TASK TO CARRY OUT -> Your copy should match the records below exactly, except for the pictures.

RECORDS SHOWN ->
%%

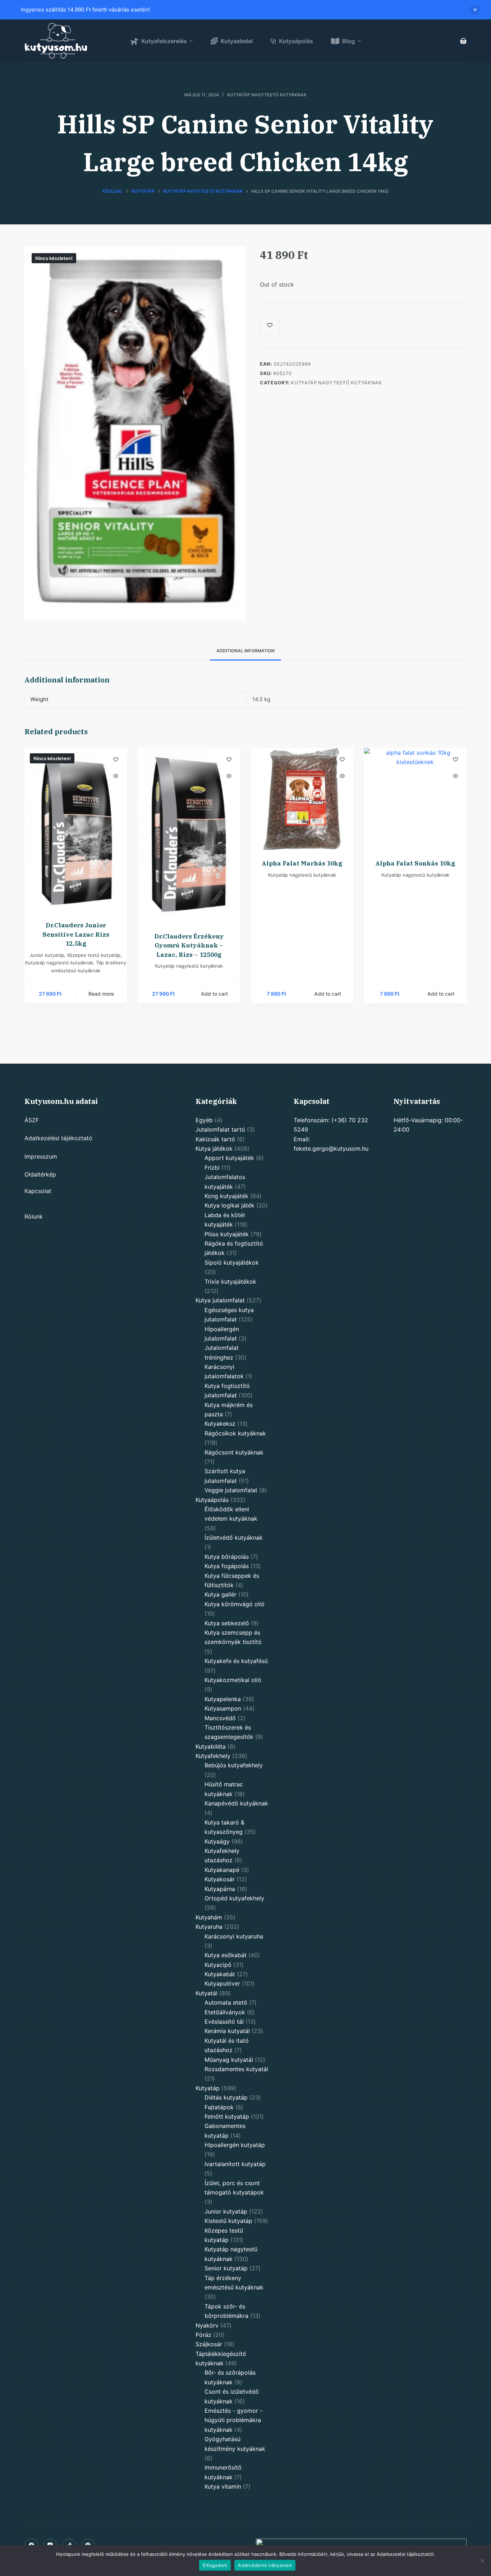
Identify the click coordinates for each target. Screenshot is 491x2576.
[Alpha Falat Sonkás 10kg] (415, 799)
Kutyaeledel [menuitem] (237, 41)
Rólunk (33, 1216)
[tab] (245, 651)
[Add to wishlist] (115, 759)
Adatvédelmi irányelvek (265, 2565)
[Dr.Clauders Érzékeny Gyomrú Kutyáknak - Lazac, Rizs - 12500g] (189, 835)
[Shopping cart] (463, 41)
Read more (101, 994)
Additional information (245, 650)
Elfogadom (215, 2565)
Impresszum (40, 1156)
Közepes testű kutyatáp (93, 955)
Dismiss (474, 9)
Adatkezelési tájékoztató (58, 1138)
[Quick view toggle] (115, 776)
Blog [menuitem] (348, 41)
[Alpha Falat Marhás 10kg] (302, 799)
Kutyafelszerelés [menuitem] (164, 41)
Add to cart (214, 994)
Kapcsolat (37, 1191)
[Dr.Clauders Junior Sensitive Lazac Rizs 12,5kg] (75, 830)
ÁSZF (31, 1120)
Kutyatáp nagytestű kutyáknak (267, 94)
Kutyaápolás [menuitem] (296, 41)
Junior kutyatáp (46, 955)
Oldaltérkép (40, 1174)
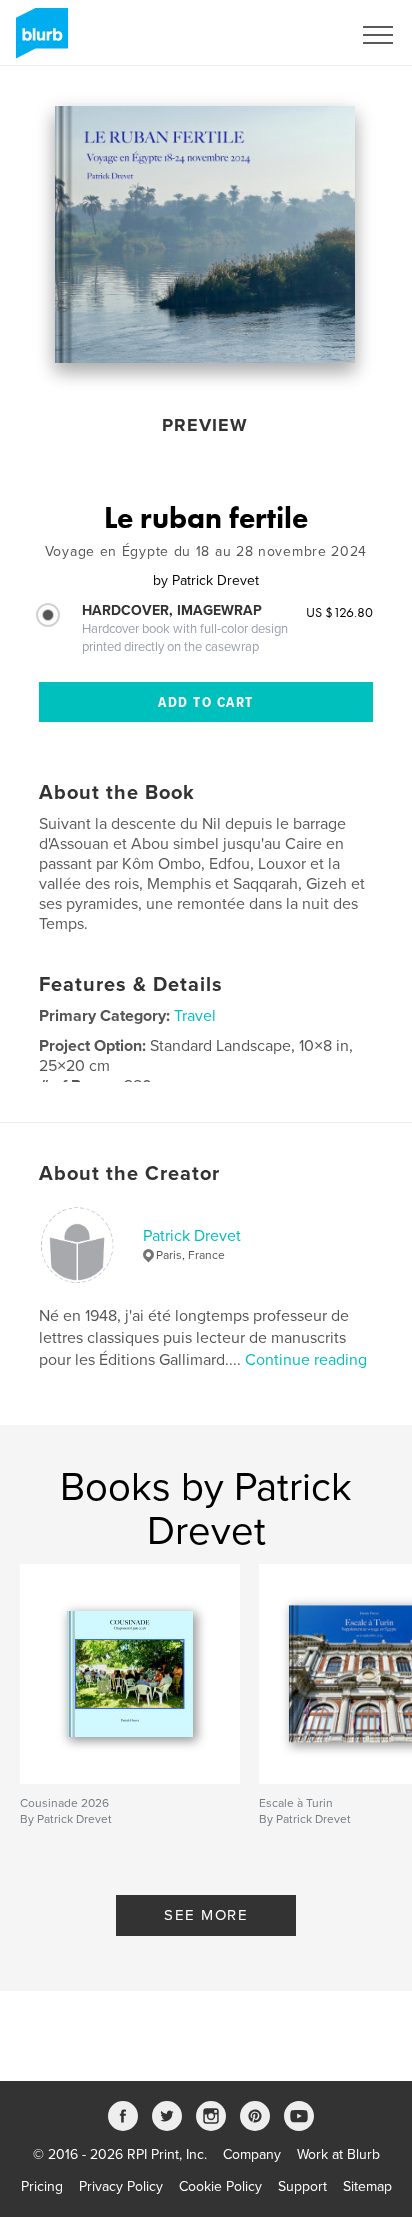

%%

YOUR RESPONSE ->
Identify the click coordinates for each target. Screenshot is 491x2576.
[Alpha Falat Sonkás 10kg] (415, 799)
Kutyaeledel [menuitem] (237, 41)
Rólunk (33, 1216)
[tab] (245, 651)
[Add to wishlist] (115, 759)
Adatvédelmi irányelvek (265, 2565)
[Dr.Clauders Érzékeny Gyomrú Kutyáknak - Lazac, Rizs - 12500g] (189, 835)
[Shopping cart] (463, 41)
Read more (101, 994)
Additional information (245, 650)
Elfogadom (215, 2565)
Impresszum (40, 1156)
Közepes testű kutyatáp (93, 955)
Dismiss (474, 9)
Adatkezelési tájékoztató (58, 1138)
[Quick view toggle] (115, 776)
Blog [menuitem] (348, 41)
[Alpha Falat Marhás 10kg] (302, 799)
Kutyafelszerelés [menuitem] (164, 41)
Add to cart (214, 994)
Kapcsolat (37, 1191)
[Dr.Clauders Junior Sensitive Lazac Rizs 12,5kg] (75, 830)
ÁSZF (31, 1120)
Kutyatáp nagytestű kutyáknak (267, 94)
Kutyaápolás [menuitem] (296, 41)
Junior kutyatáp (46, 955)
Oldaltérkép (40, 1174)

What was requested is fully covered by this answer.